According to our latest report, in H1 2022, the DC stock in India exceeded 9 million sq. ft. with a 600+ MW capacity in India. It is expected that the DC capacity will almost double by 2024, with more than 400 MW currently under construction across cities in India. Mumbai is expected to lead the supply addition, followed by Bangalore, Chennai, and Delhi-NCR.
Mumbai led in terms of pan-India DC stock, accounting for a share of about 48%, followed by Bangalore at about 18%, along with Chennai (9%), which is now gradually becoming one of the fastest growing DC markets in India. Together, these three cities accounted for nearly 75% of India’s DC footprint. In addition, Delhi-NCR, Pune, Hyderabad, and Kolkata accounted for the remaining 25% of the DC market in India.
According to the report, hyperscale DCs majorly dominated investments during 2018-2021 with a share of about 77% – a similar trend was recorded in H1 2022. Moreover, investments in hyperscale DCs were majorly spread across the top states, with West Bengal leading with a share of 22%, followed by Uttar Pradesh (19%), Telangana (16%), and Tamil Nadu (8%). On the other hand, more than half of investments announced in colocation DCs were across India, while the remaining half was split between the key states of Tamil Nadu, Maharashtra, West Bengal, Uttar Pradesh, and Telangana.
The report also highlighted that the industry is focusing on white space strategies in order to future-proof itself. White space is the space allocated in DCs for IT equipment, including servers, storage, network gear, racks, cooling units, and power distribution systems. Currently, white space accounts for approximately 78% of the total infrastructure investment worldwide. Along with scalability, speed to market and migration strategies, DC owners and operators should also pay close attention to three crucial implementation processes: risk management, consistency, and execution timing.
Sustainability and Efficiency
The report stated that considering DCs’ high energy consumption, ESG adoption has become a necessity. Although DCs have historically had a high carbon footprint, they offer a valuable path towards a greener, more sustainable world. The report highlighted that DCs could switch to green and renewable energy sources, reuse excess heat and rethink how they are designed, managed & disposed, right through to end-of-life. However, very few DC operators in India have installed renewable energy sources due to a lack of standard norms. In 2016, the Indian Green Building Council (IGBC) created a pilot version of the ‘Green Data Centre Rating System’ to address this issue. Further, the IGBC has framed a ‘Renewable Energy Standard for DCs in India’ in collaboration with the Uptime Institute to encourage DC operators to invest in renewable energy. In addition, AI and Machine Learning are transforming the traditional DC industry to ensure cost-effective sustainability.
Anshuman Magazine, Chairman & CEO – India, South-East Asia, Middle East & Africa, CBRE, said, “With businesses across sectors expanding their digital infrastructure, DCs are becoming increasingly important as a larger alternate real estate class.
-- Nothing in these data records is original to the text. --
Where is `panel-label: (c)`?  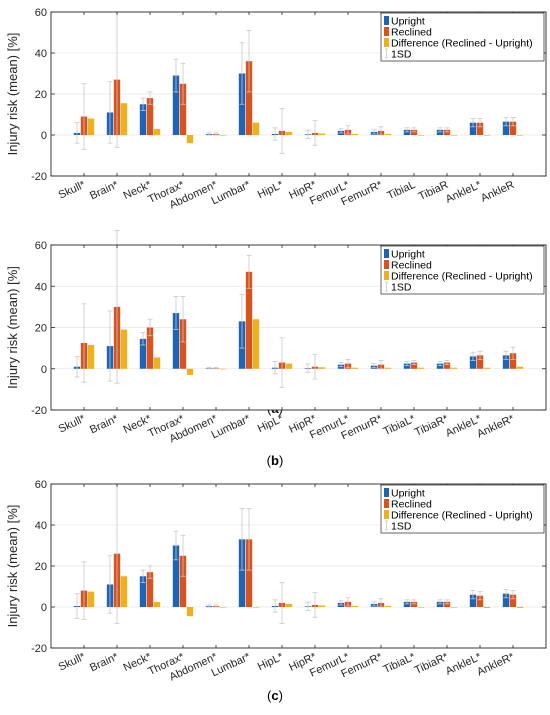 panel-label: (c) is located at coordinates (275, 696).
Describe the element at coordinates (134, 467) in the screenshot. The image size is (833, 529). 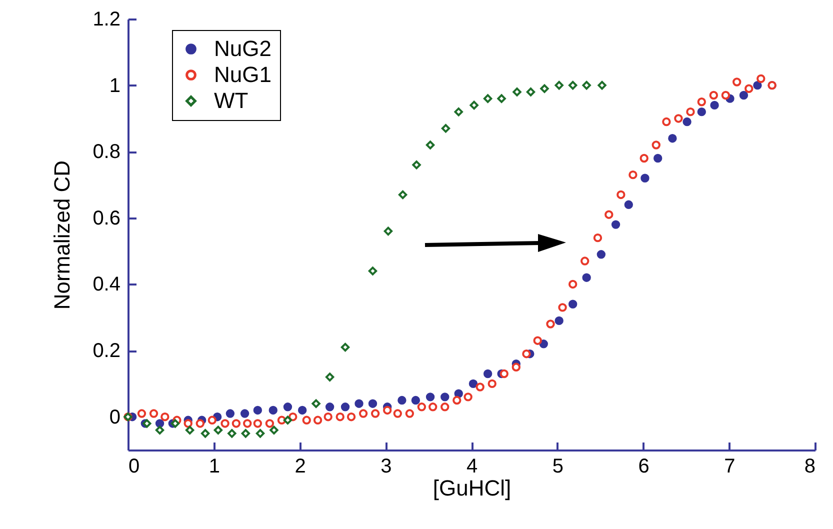
I see `x-tick-label: 0` at that location.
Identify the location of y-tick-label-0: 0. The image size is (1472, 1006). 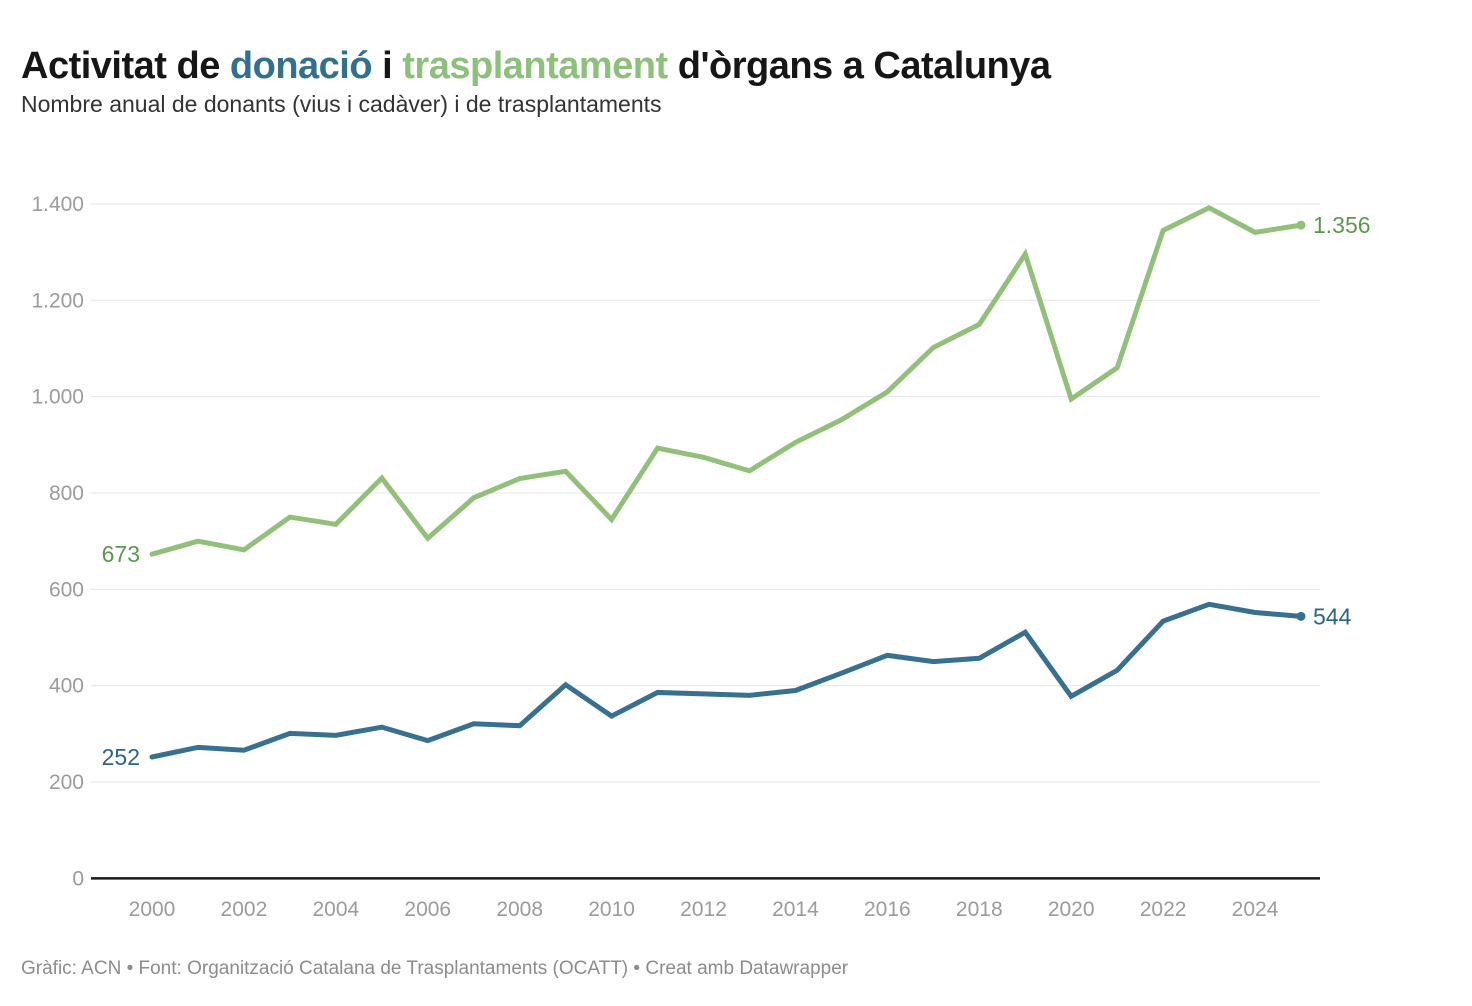
(78, 878).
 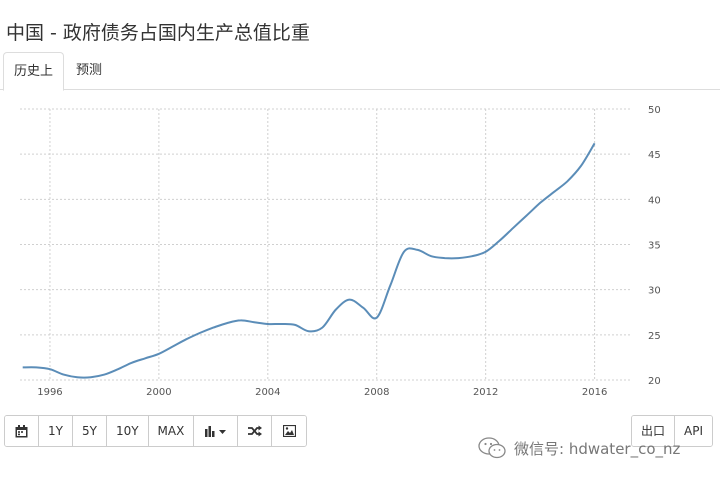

Following policy refinement on the government’s part, the DC segment in India is expected to continue to grow. Tier II and III cities are also expected to see a rise in demand. As a result, we anticipate heightened DC growth and continued interest from investors looking to capitalize on the attractiveness of DCs as an alternative real estate investment option.”
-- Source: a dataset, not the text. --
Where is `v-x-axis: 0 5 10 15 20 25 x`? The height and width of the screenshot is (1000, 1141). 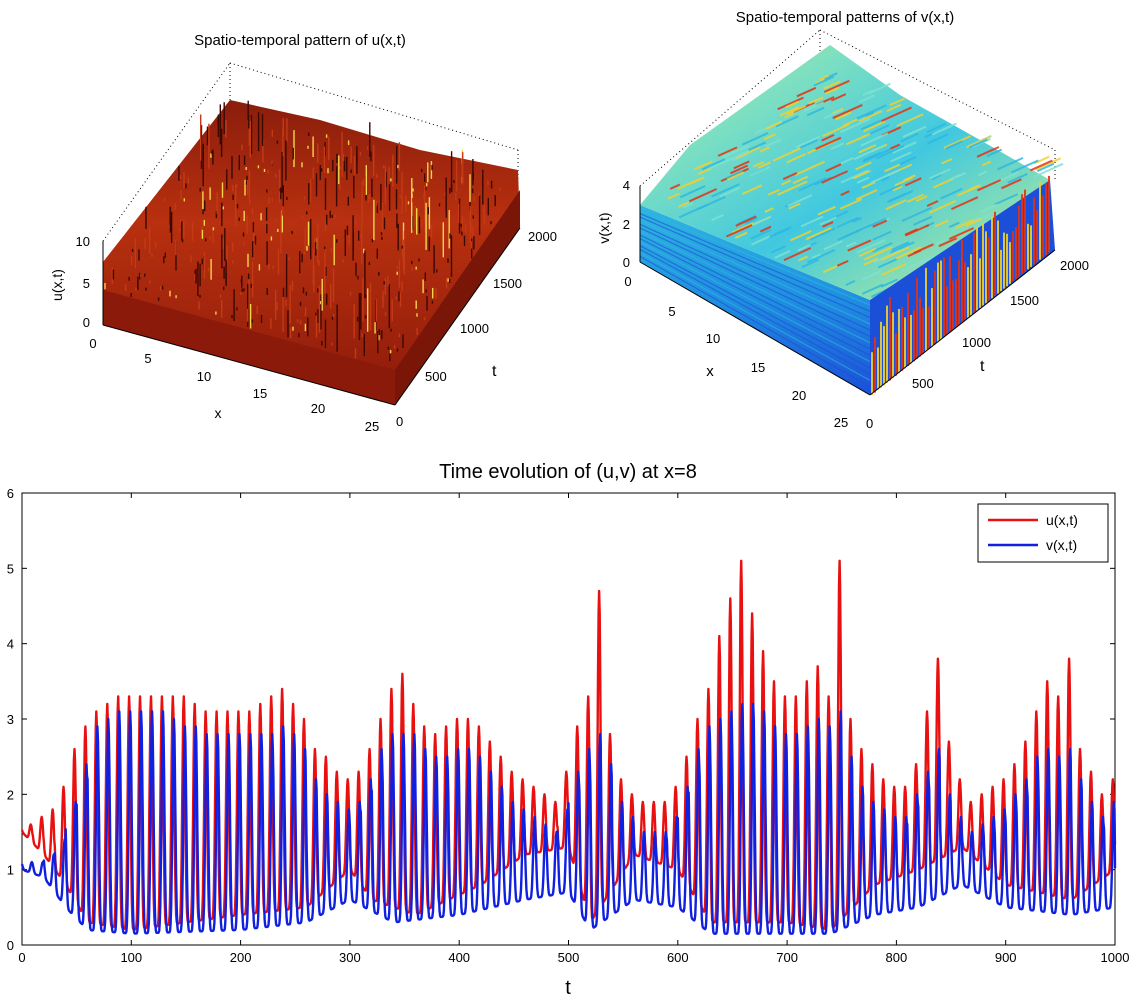 v-x-axis: 0 5 10 15 20 25 x is located at coordinates (748, 346).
Ram Chandnani, Managing Director, Advisory & Transactions Services, CBRE India, said, “DCs have emerged as one of the top-performing alternate asset classes in the global real estate market. With the progressive interest of global investors, operators and developers in this segment, the next decade is likely to witness the inclusion of quality DCs in future real estate portfolios. Technology and automation will also play a key role in terms of how DCs evolve over the next three to five years.”